**TEXT EXTRACT**

Knut Rostad, co-founder and president of the Institute for the Fiduciary Standard and supporter of the proposed regulation, said in a statement that Trump's move was "both deeply disappointing and entirely expected."
However, the pause in rule implementation "brings a new opportunity for fiduciary advocates to rethink strategies in line with how dramatically the positions of the field have shifted," he added. "We need to remake messages to better challenge dubious or misleading or plainly wrong statements about the DOL rule."
Should the rule ever become effective, all financial advisors will be required to recommend what is in the best interests of clients when they offer guidance on 401(k) plan assets, individual retirement accounts or other qualified funds saved for retirement.

**GIVEN DATA**
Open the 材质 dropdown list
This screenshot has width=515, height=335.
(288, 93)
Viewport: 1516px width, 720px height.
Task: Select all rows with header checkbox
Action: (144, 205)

**TASK TO CARRY OUT**
Write a continuation of the text about the fiduciary rule, starting after its last sentence. The listing comes from a different source than the text.

**EXERCISE ANSWER**
It's for that reason that certified financial planners Peter Mallouk, president and chief investment officer of Creative Planning; Barry Glassman, founder and president of Glassman Wealth Services; and Tom Stringfellow, president, managing director, CIO and fund co-manager of Frost Investment, say they believe that it's important for investors to truly understand the importance of the regulation.
They urge investors to ask key questions of their advisors to ensure they have a fiduciary responsibility to put the clients' interest above their own financial gain when offering individual retirement advice.
These advisors stress the need for investors to find out how their advisor is compensated. To that point, many investors just don't realize how much they are paying in fees, so it's very important to understand exactly how advisors get paid.